Although several studies have demonstrated the treatment efficacy of CIRT for ESCC [5, 6], no case of salvage esophagectomy following CIRT has yet been published. Thus, the impact of CIRT on esophageal surgery remains unclear. In a mouse model, Cui et al. reported that irradiation using carbon ions induced more severe xenograft tumor fibrosis than did X-rays [12]. Ohtaki et al. showed that CIRT resulted in strong fibrosis and adhesion inside the therapeutic dose irradiation field in patients with lung cancer [13]. In their study, five of the six patients with lung cancer required a combined resection, which would not be necessary before CIRT given the presence of strong adhesions and the possibility of tumor extension. According to these previous reports, CIRT may induce more severe fibrosis of irradiated tissues than X-rays. However, it is difficult to declare whether X-rays or CIRT causes stronger fibrosis of esophageal cancer with only our one case. An accumulation of additional cases is needed to determine whether X-rays or CIRT induces more severe fibrosis in patients with esophageal cancer. In our study, we dissected the adhesion between the esophagus and the surrounding organs by thoracoscopic surgery. However, pathological examinations revealed severe fibrosis of the previously irradiated tissues compared to the normal esophagus located outside of the irradiation field (Fig. 4d, e). To minimize damage to other organs, it is necessary to identify which organs should or should not be preserved, and then separate them carefully.

There have been no randomized trials comparing clinical results of X-rays and CIRT. It is difficult to discuss the therapeutic results of CIRT when compared with those of X-rays because there have been few reports on their treatment outcomes and the number of cases treated is small. Enrollment for a phase I/II clinical trial of CIRT for patients with clinical stage I ESCC (UMIN000013552) has already been completed and the results of the analysis are awaited.

Prior to surgery, we found that the tumor had infiltrated the submucosal layer according to the endoscopic ultrasonography (EUS) findings. However, a pathological examination revealed that the tumor was located in the LPM. Typically, it remains difficult to accurately predict the depth of the tumor following irradiation due to tissue fibrosis. Griffin et al. showed that the accuracy rate of EUS for esophageal cancer following neoadjuvant chemoradiotherapy was 36% [14]. Although it remains unknown whether EUS can diagnose the depth of the tumor after CIRT, we believe that EUS after CIRT is also less accurate after chemoradiotherapy. However, an endoscopic resection was difficult to perform because the tumor was located on the scar. We believe that radical esophagectomy as a salvage treatment was indispensable in this case.

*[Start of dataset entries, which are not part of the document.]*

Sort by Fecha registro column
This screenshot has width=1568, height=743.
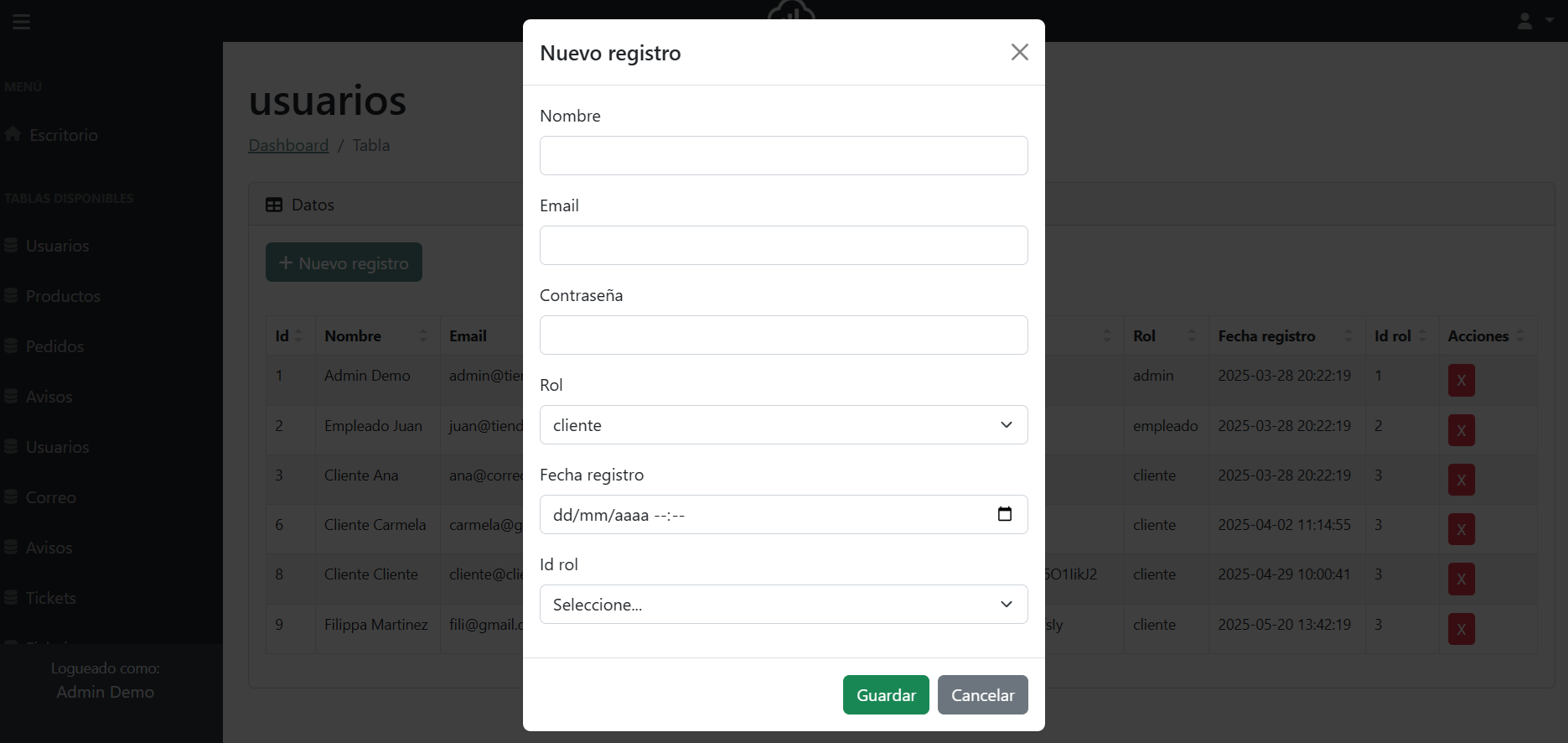(x=1347, y=335)
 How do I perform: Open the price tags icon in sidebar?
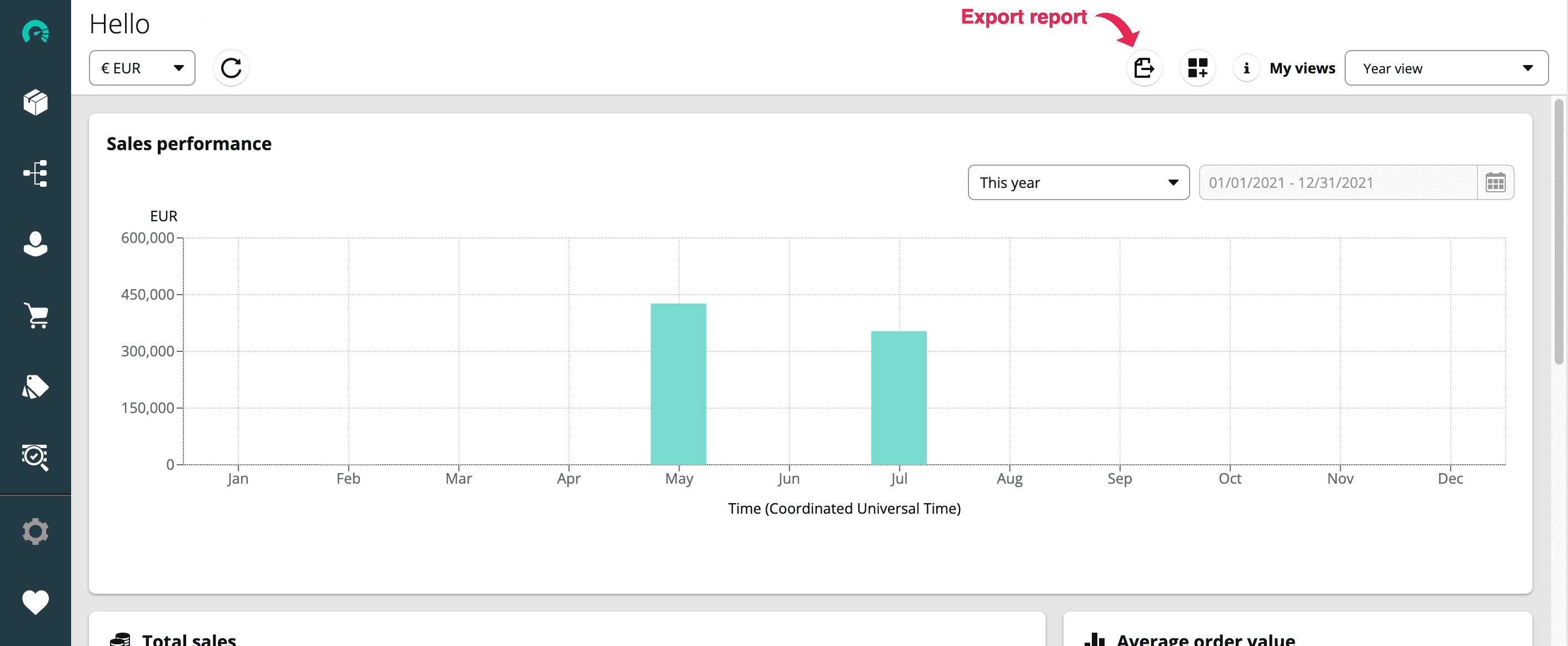(x=36, y=386)
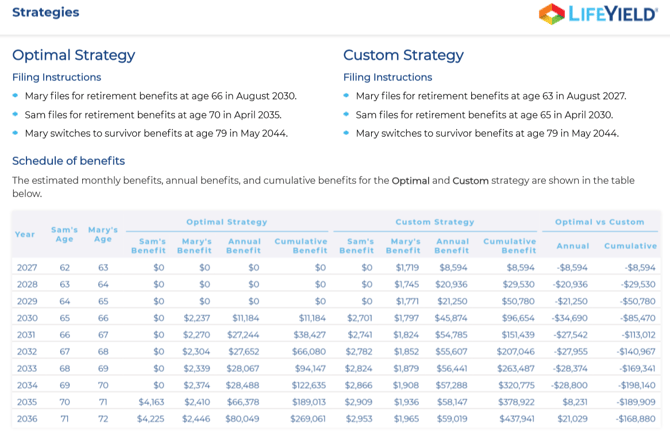
Task: Select the Custom Strategy table group header
Action: (435, 222)
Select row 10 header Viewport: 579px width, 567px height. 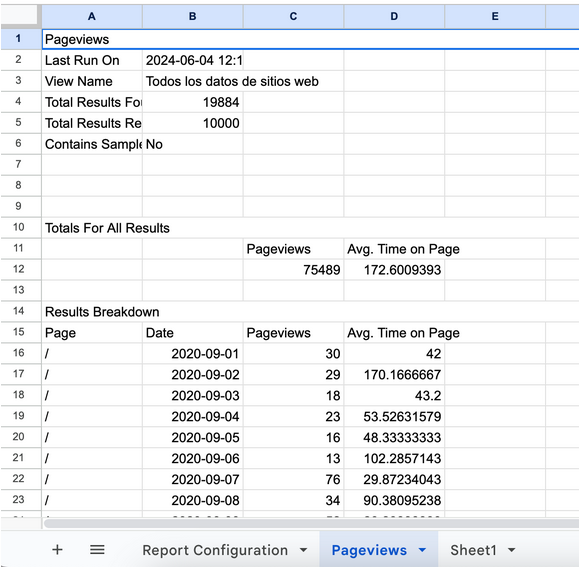pyautogui.click(x=18, y=227)
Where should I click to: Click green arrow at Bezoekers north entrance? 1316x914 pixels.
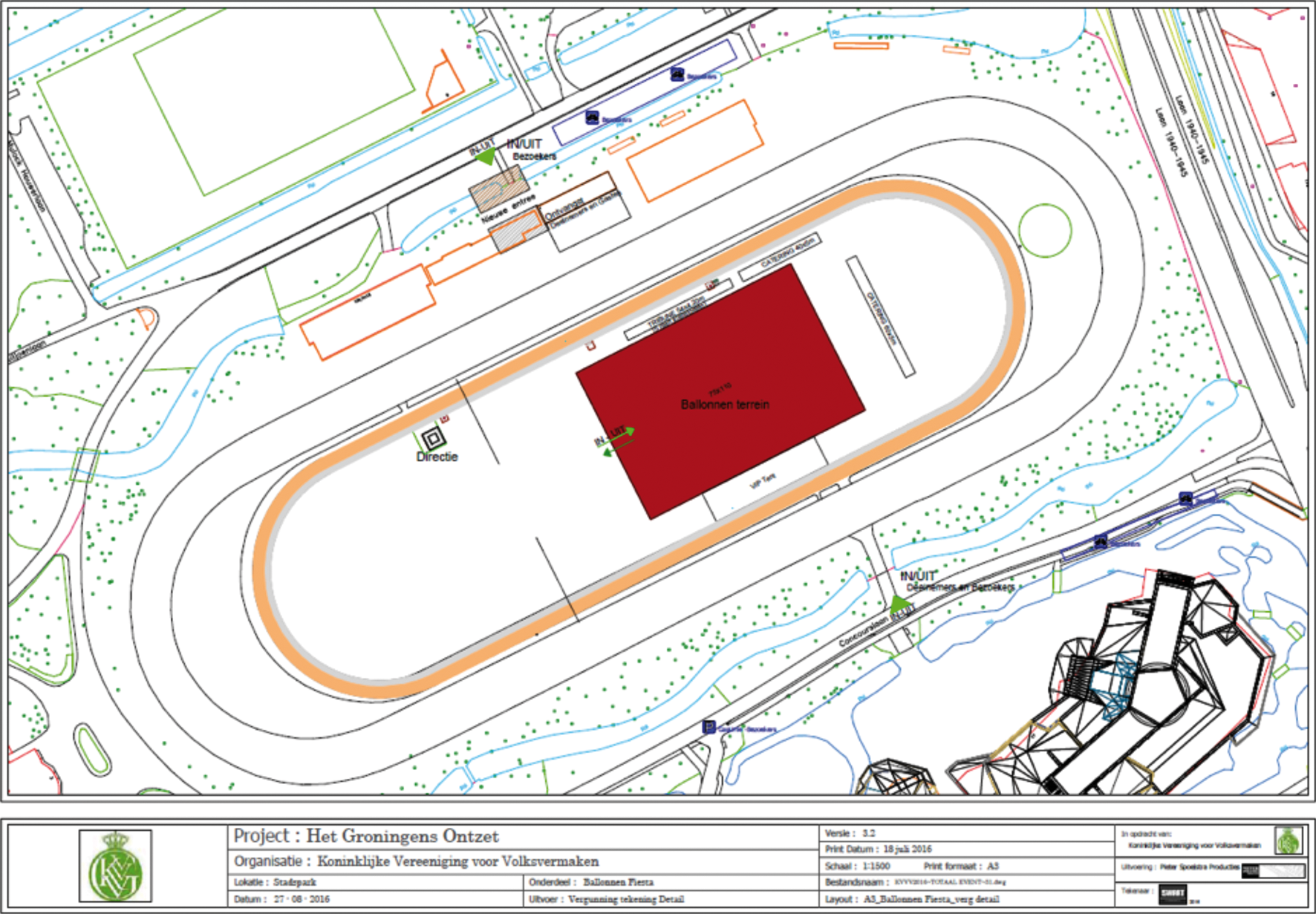[x=486, y=157]
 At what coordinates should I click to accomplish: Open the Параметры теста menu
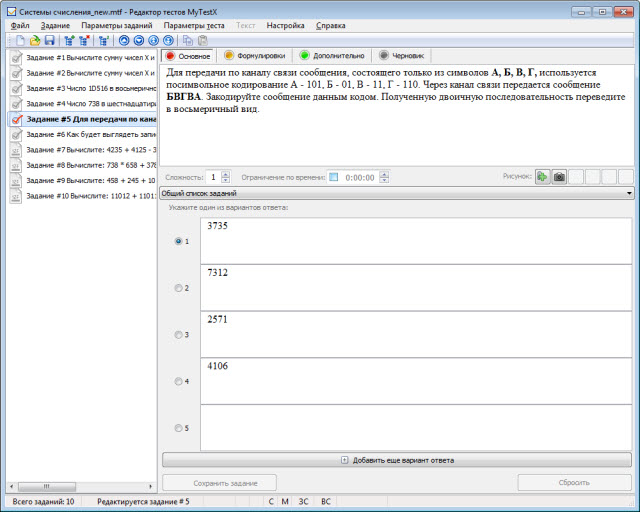tap(194, 25)
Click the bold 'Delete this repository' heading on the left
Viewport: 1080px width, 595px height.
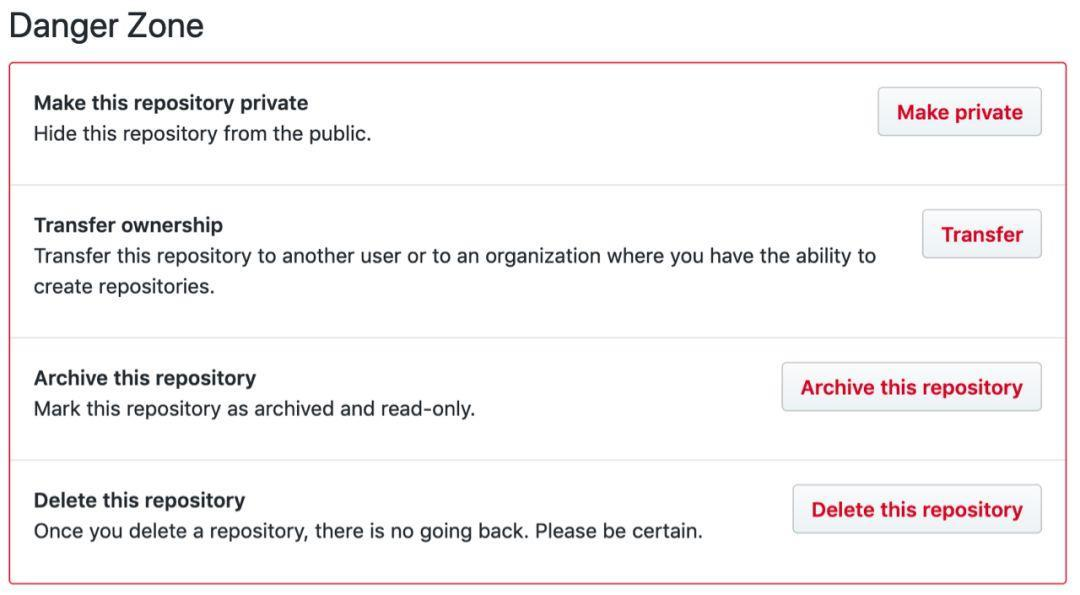point(139,500)
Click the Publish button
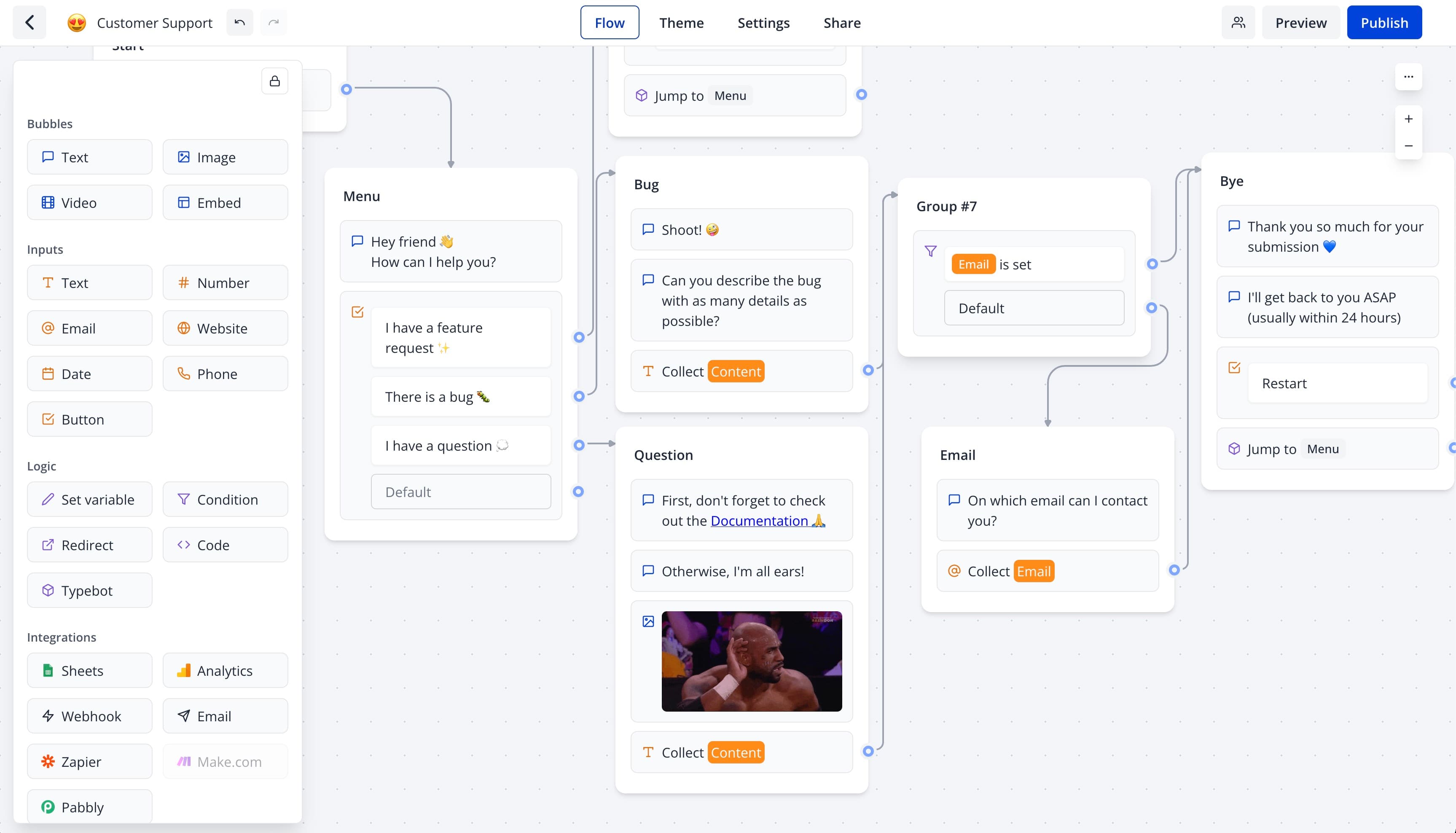This screenshot has height=833, width=1456. pos(1384,22)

In this case, 6 years after CIRT, a new esophageal cancer developed at the site of the primary tumor. It remains unknown whether a newly appearing cancer is a recurrent primary tumor or metachronous disease. Since we did not perform a genomic analysis, it was difficult to correctly answer this oncological question. However, Xi et al. reported that 88.3% of recurrences after chemoradiotherapy in patients with esophageal cancer occurred within 2 years [15]. We speculate that a metachronous tumor freshly appeared 6 years after CIRT in our case. It remains unclear whether CIRT for esophageal cancer increases the risk of subsequent primary cancer. However, CIRT can show high local control rates and achieve long-term survival. Long-term follow-up is desirable after CIRT in patients with esophageal cancer.

Conclusion

Although CIRT caused strong fibrosis and adhesion between the tumor and surrounding tissues, we performed a thoracoscopic radical esophagectomy as salvage surgery. Careful and discreet surgery is integral to perform salvage surgery after CIRT since CIRT may cause severe adhesions and fibrosis in the irradiated field.